Soul Bar & Bistro — Brussels sprouts, bacon, garlic & honey
When cooked in a certain way, Brussels sprouts have a tendency to caramelise, lending them a unique sweetness. Soul Bar & Bistro enhances this subtle, natural sweetness by lacing the buds with honey. To contrast the sweetness, the Brussels are also infused with butter and garlic and paired with crispy bacon bits to add bursts of salty richness which harmonises with the honey.

Barulho — Brussels sprouts, green grapes, crispy garlic, pancetta, sherry currants
Situated in Parnell, Bahrulo is renowned for its delicious selection of tapas and the Brussels sprouts are one of its most loved dishes. The folks at Bahrulo add a range of different components to the dish, making it an orgy of sweet and savoury flavours. The greens are complemented by pancetta which adds richness as well as aromatic sherry currants and sweet green grapes.

Barulho (on the left) & Cotto (on the right)

Cotto — Brussels sprouts, puy lentils and mint vinotto
If you’re looking for intensity in flavour and texture, Cotto’s Brussels sprouts are the ones for you. The buds have been deep-fried to achieve a beautiful crispiness and are freshened up with the addition of tangy mint vincotto dressing. Puy lentils are incorporated into the dish to add some heartiness making these some of the most moreish Brussels we have ever tasted — requesting another serving is almost expected.

Williams Eatery — Brussels sprouts on house-made seeded bread with creamy chipotle labneh & crunchy hazelnuts
Aucklanders love fancy toast and Williams Eatery does the fanciest of all with its new dish. House-made seeded bread is slathered with a thick layer of slightly spicy, creamy chipotle labneh. The tartness is contrasted with the smoky charred Brussels and the creaminess of the labneh is enhanced by the intriguing nuttiness of the crunchy hazelnuts that are sprinkled on top.

Simon & Lee — Smashed peas, feta, pecorino, Brussels sprouts, zucchini carpaccio, freedom loaf, poached egg
Another eatery that is clever enough to utilise the sprouts as an elevated toast topping is Simon & Lee. Instead of creamy labneh, Simon & Lee go for a fresher approach by layering on a thick green pea smash over slices of freedom loaf. Thinly-shaved zucchini sits on top and then the grilled Brussels sprouts are paired with feta and pecorino for some extra pizzazz. The final touch of poached eggs is exquisite as the yolk runs through the peas and buds, taking the dish to a whole new level.

Simon & Lee

Culprit — Brussels sprouts
This restaurant is renowned as a place where you should expect the unexpected. Kyle Street and Jordan Mcdonald constantly keep patrons on their toes as they change and tweak their trolley dishes on the regular, depending on the best ingredients available. Brussels sprouts are one of many items on the trolley at the moment and Street and Macdonald aren’t fooling around with this vegetable. Whether frying them in duck fat or drenching them in buttermilk ranch, anything is possible for this duo.

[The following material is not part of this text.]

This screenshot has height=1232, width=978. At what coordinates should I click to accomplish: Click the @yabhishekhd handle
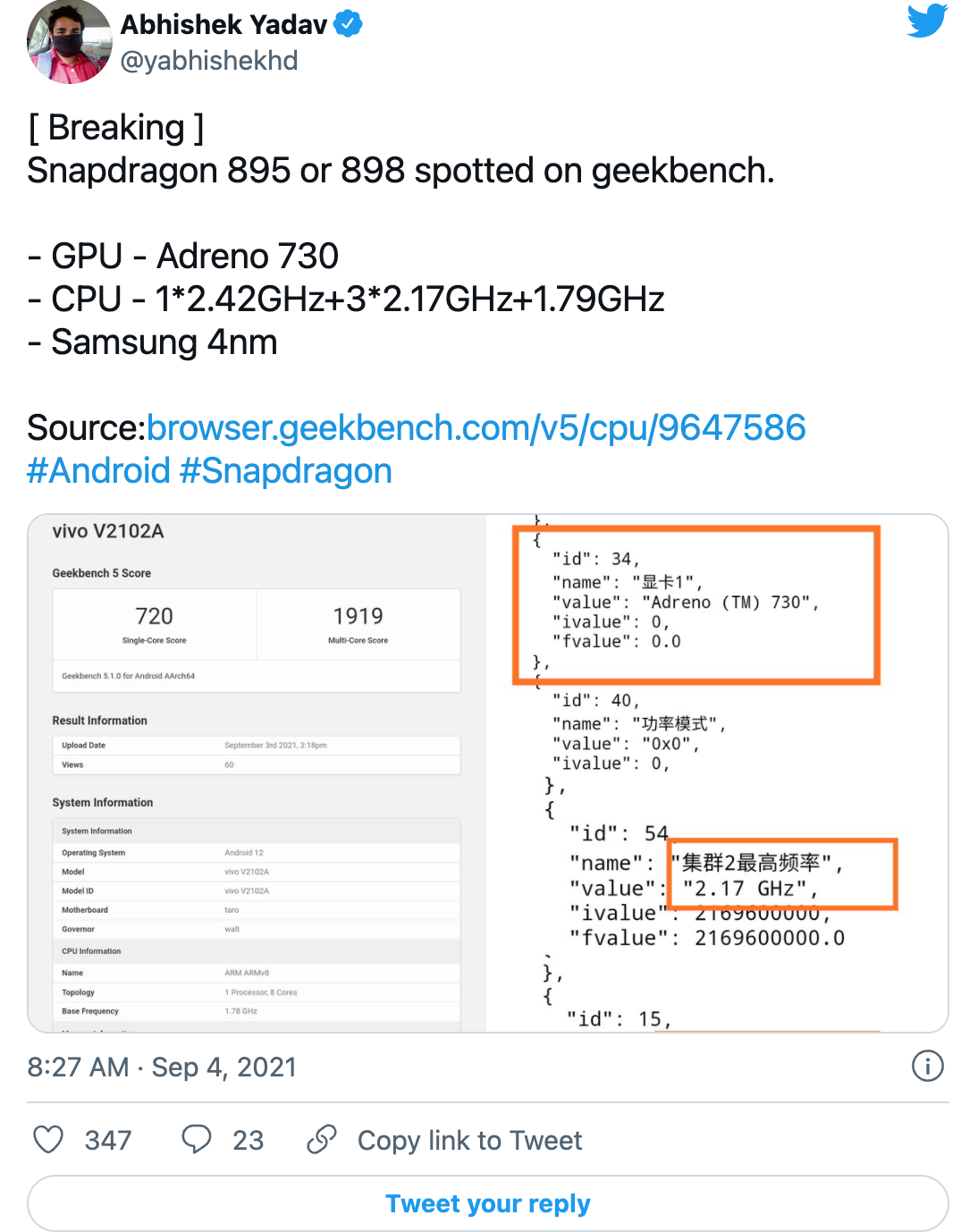point(209,61)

Ponsonby Road Bistro — Crispy Brussels sprouts with nước chấm
It astounds us that nowhere else but Ponsonby Road Bistro has thought of this heavenly, genius combination. Nước chấm is the dipping sauce that you get on the side of your Vietnamese rice paper rolls, it’s sweet, sour, refreshing and delicious. The folks at Ponsonby Road Bistro poured this magical sauce all over its plate of crispy Brussels sprouts, making it one of the most unique and tasty renditions of the greens we have ever tasted.